A community center in suburban Glastonbury served as the backdrop for a Tuesday press conference touting the passage of a recent law designed to curb youth crime which followed a rash of auto thefts in Connecticut and elsewhere since the onset of the pandemic.

During the mid-morning event, Gov. Ned Lamont announced he had signed a bill passed by the legislature and signed into law back in May. The new law allows police greater flexibility to detain young offenders, gives criminal justice officials access to more juvenile records and allows courts discretion to require GPS monitoring devices on unsentenced arrestees. 

“Public safety is our number one obligation and, I think we found over the last few years, public health,” Lamont said. “Making sure that people are safe and making sure that people feel safe.”

The bill was a divisive product of long negotiations between the administration and members of the legislature. Its eventual passage followed months of press conferences hosted by legislative Republicans who demanded policy answers to several high-profile and sometimes violent incidents involving young offenders. 

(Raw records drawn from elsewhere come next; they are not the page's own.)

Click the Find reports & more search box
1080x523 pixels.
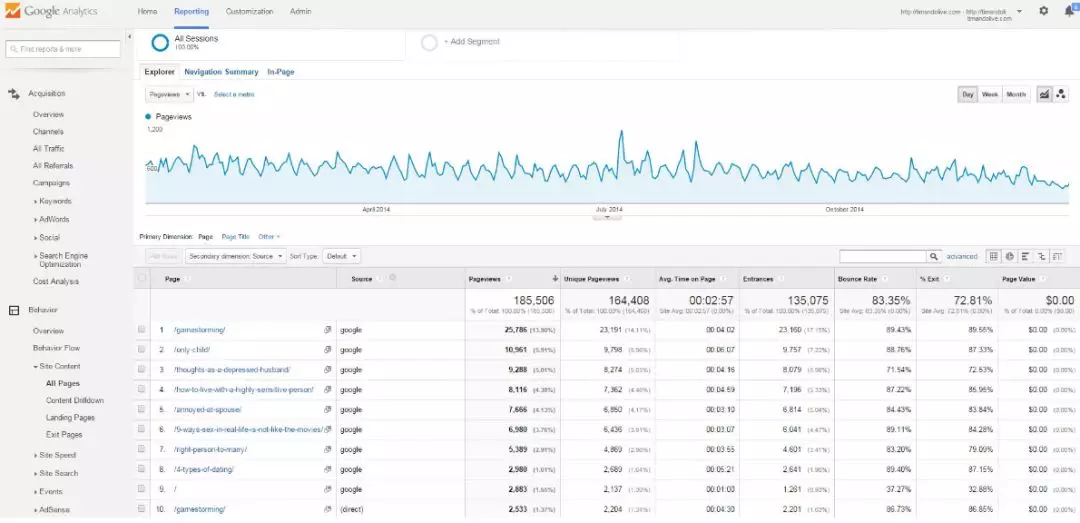tap(63, 48)
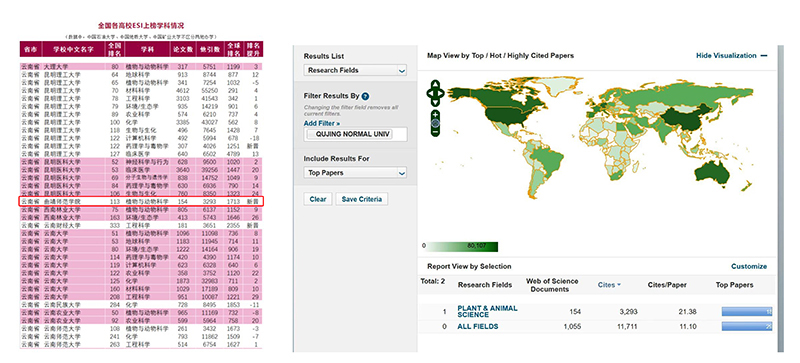Click the map zoom slider handle
The width and height of the screenshot is (800, 363).
tap(435, 123)
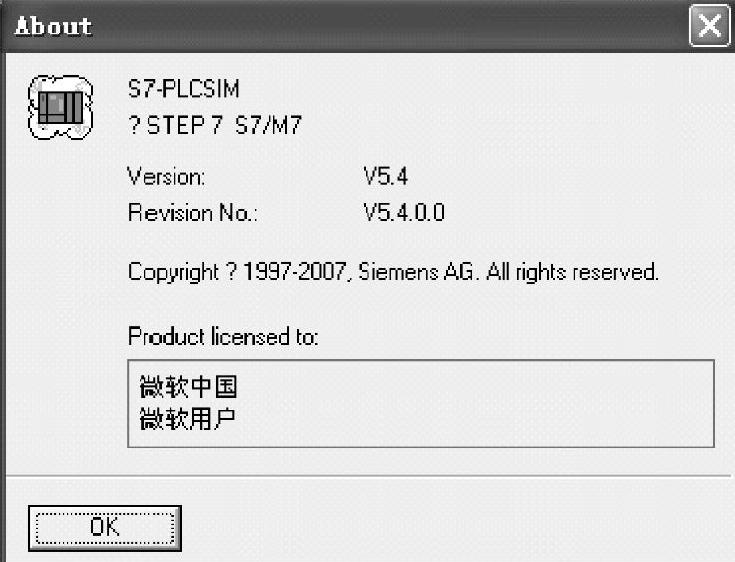Click the empty area of the title bar
The width and height of the screenshot is (735, 562).
click(x=389, y=26)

Rep. Jill Barry, D-Glastonbury, said the Riverfront Community Center where Tuesday’s press conference took place had also been the venue for a town meeting one year earlier when residents were alarmed by “car thefts, reckless behavior and brazen criminal acts happening in broad daylight.”

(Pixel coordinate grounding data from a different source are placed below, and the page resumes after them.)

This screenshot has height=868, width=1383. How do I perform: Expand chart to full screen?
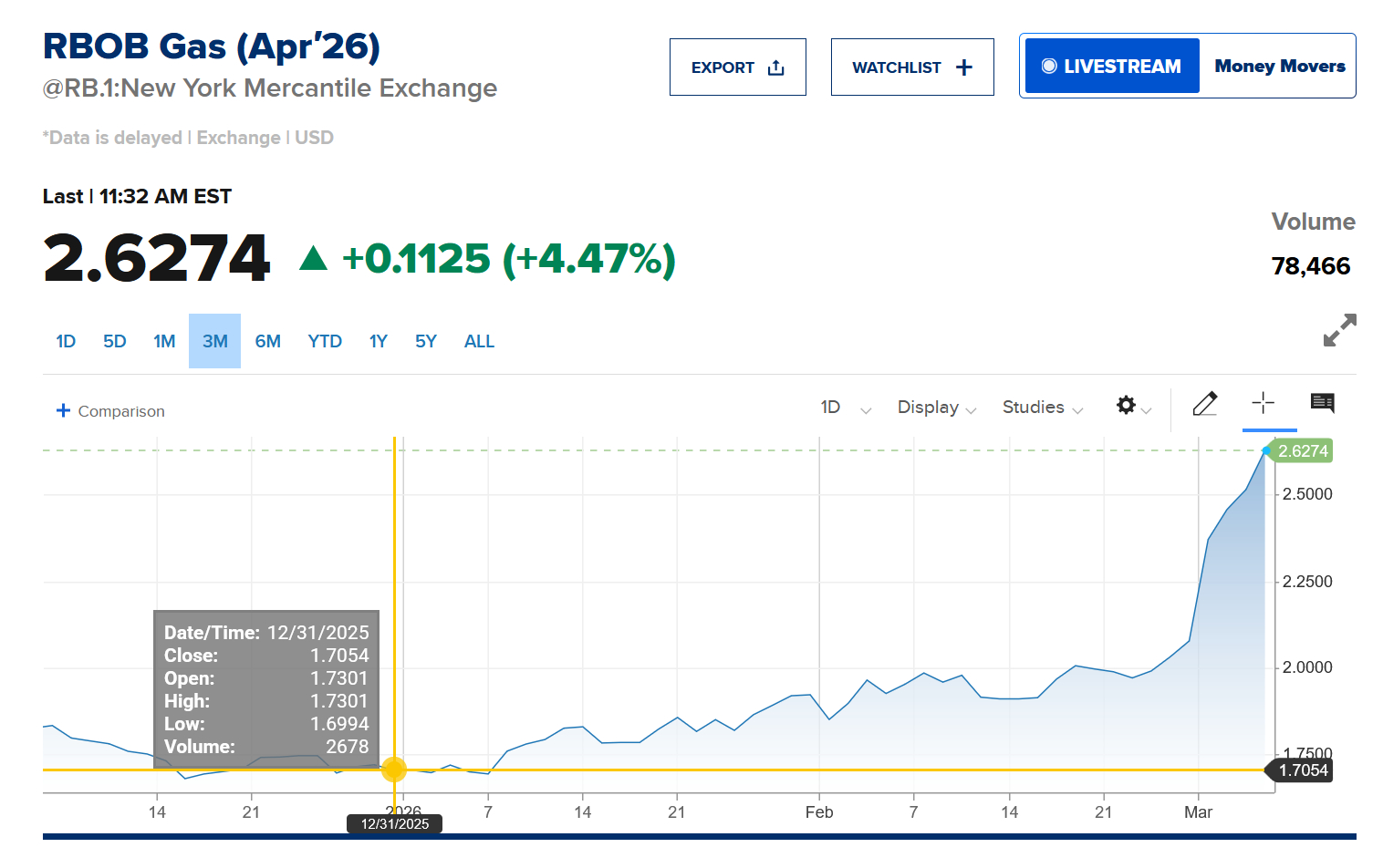pyautogui.click(x=1339, y=330)
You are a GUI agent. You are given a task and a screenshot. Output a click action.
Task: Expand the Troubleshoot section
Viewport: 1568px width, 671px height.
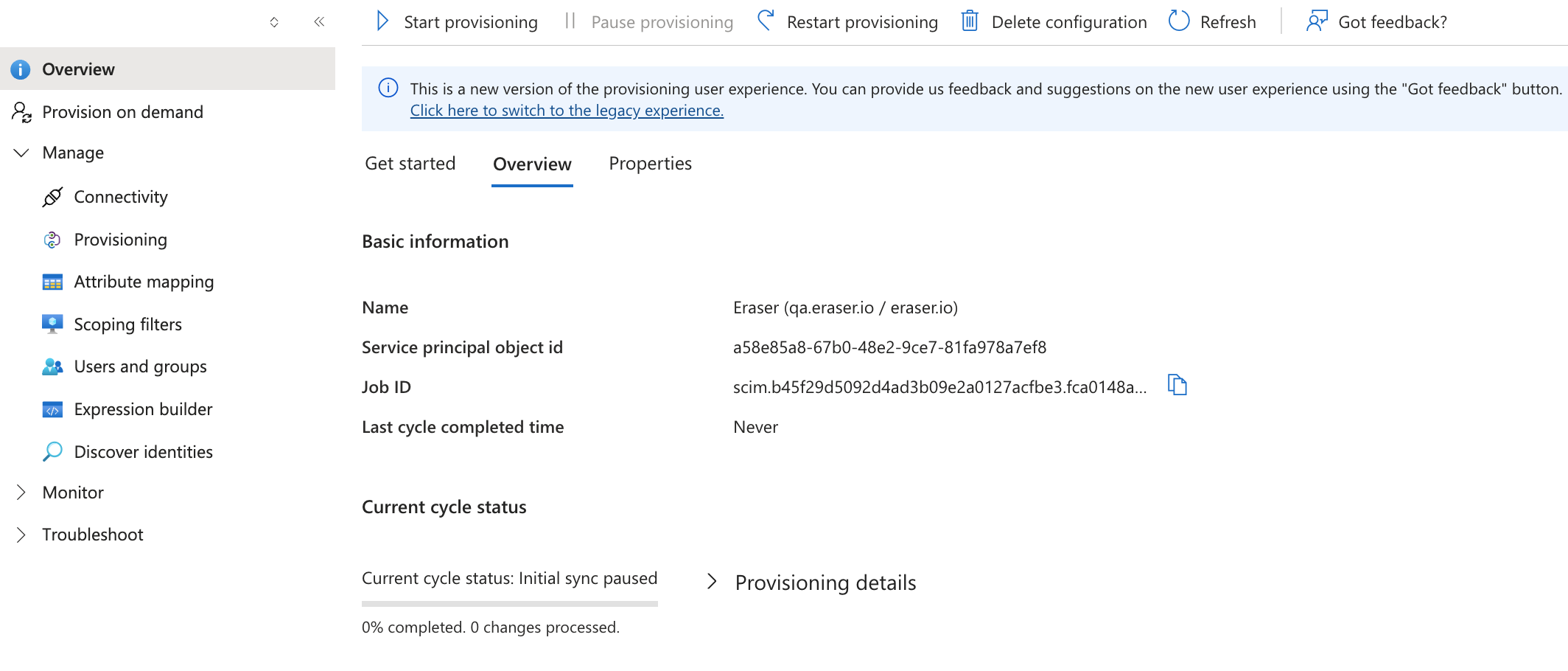(x=21, y=535)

“Our community was shaken and our safety threatened,” Barry said.

Rep. Ron Napoli, Jr., D-Waterbury, said lawmakers believed in second chances but wanted residents to feel safe in their communities and schools.

“We want to put cars in our driveway and make sure that they’re there in the morning,” Napoli said. “For all this to be possible we must give our judicial system and our law enforcement the resources they need.”

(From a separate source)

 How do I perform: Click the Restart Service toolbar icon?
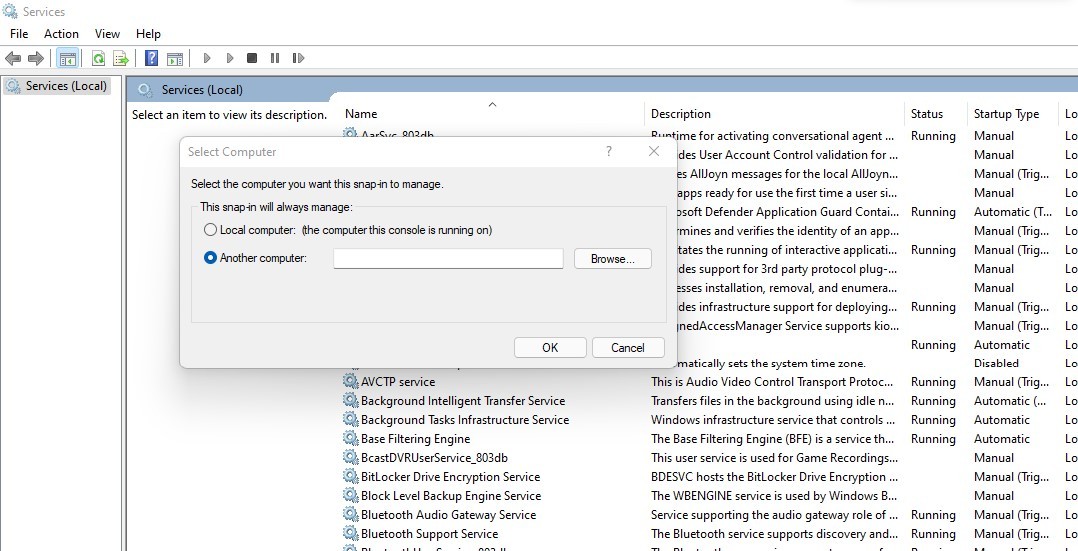298,59
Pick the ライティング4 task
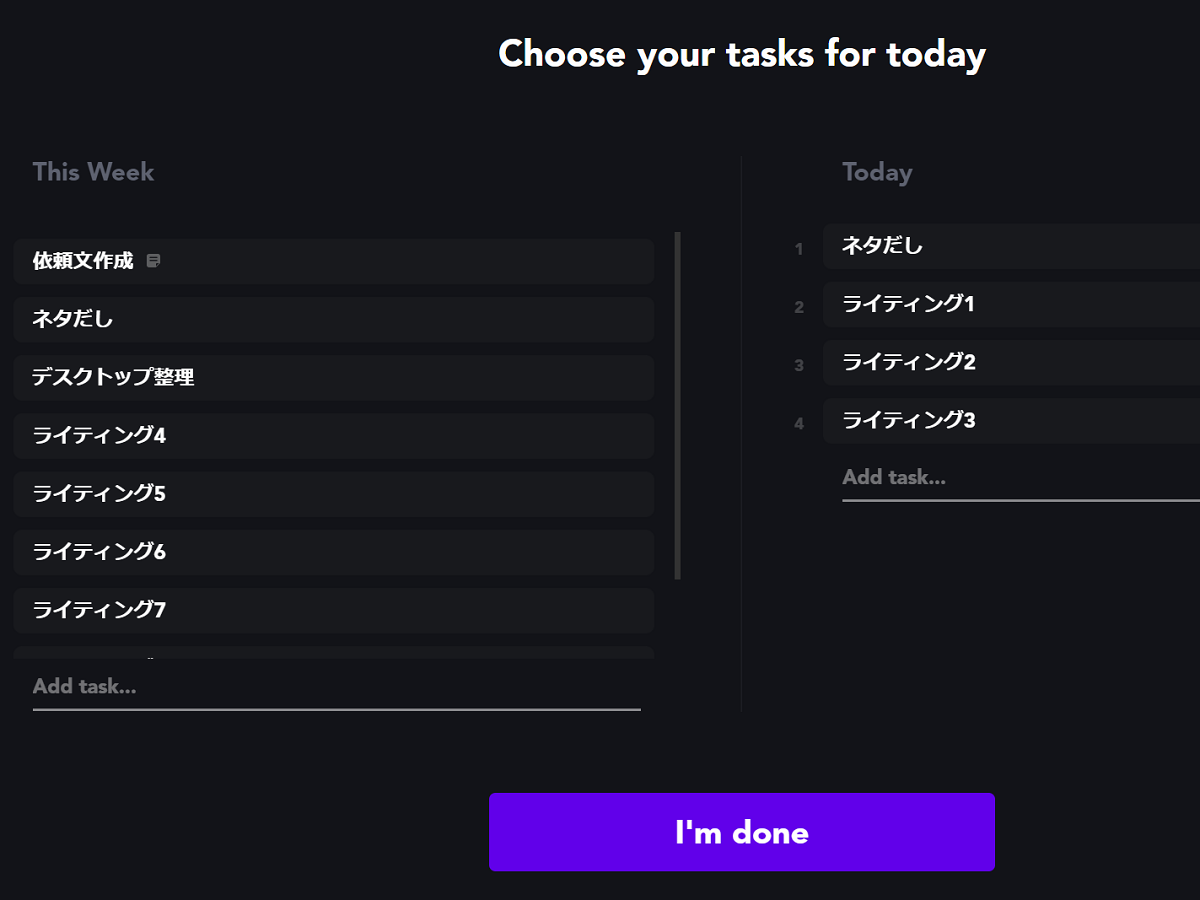This screenshot has width=1200, height=900. click(x=334, y=435)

But while the law’s passage might have diffused what otherwise could have been a hot-button campaign issue, it was unpopular with a group of criminal justice reform advocates and some Democrats in the legislature, who argued the state was experiencing the same pandemic-driven rise in incidents as the rest of the country. 

During late-session debates, some legislators argued that greater investments in community services would have been a more effective response than punitive measures. On Tuesday, supporters — which included Democratic legislators and law enforcement officials — paired their remarks on the bill with praise for new funding included in the state budget designed to support services for at-risk young people.

However, Rep. Geraldo Reyes, a Waterbury Democrat who chairs the legislature’s Black and Puerto Rican Caucus, was frank about the bill’s politics.

“It’s not lost on me that I’m the only Black and brown person standing up here right now,” Reyes said. “This has been a very, very difficult topic in the Black and Puerto Rican Caucus and I’d be lying to you if I told you this was a consensus… That said, it is about the safety of the community and children, especially those at risk and a lot of those children are those I represent.”

Reyes said members of the Black and Puerto Rican Caucus would continue to work on legislation related to juvenile justice reform. 

In the meantime, several law enforcement officials said they had seen a reduction in some crimes including auto thefts. Glastonbury Police Chief Marshall Porter attributed that decline in part to a regional task force. 

“As you know, Glastonbury was a hotbed of activity with regards to stolen vehicles with related crimes,” Porter said, adding that officials had succeeded in taking a number of stolen cars off the streets. “They’ve done a real good job in bringing down some of those numbers but the challenge is we’ve always got to remain vigilant. This bill is a step in the right direction.”

But youth justice advocates disagreed.

“As we have maintained since the start of the legislative session, any bill that supposedly looks to address crime is just an election-year ploy that only serves to lock up Connecticut’s children, especially those that are Black and Brown,” Iliana Pujols, Policy Director for the Connecticut Justice Alliance, said. “Several law enforcement officials at Gov. Lamont’s press conference today remarked that car thefts are on the decline. The passage of the bill touted by the governor and others had no impact on those declining numbers. Tracking, arresting, and involving more children in the judicial system only increases negative outcomes. We need to be addressing the root causes of the problems in our communities. We should be working collaboratively across the state’s cities and towns to support young people by investing in communities, not punitive practices. These are children in crisis who need our support. They don’t need to be thrown into the adult carceral system.”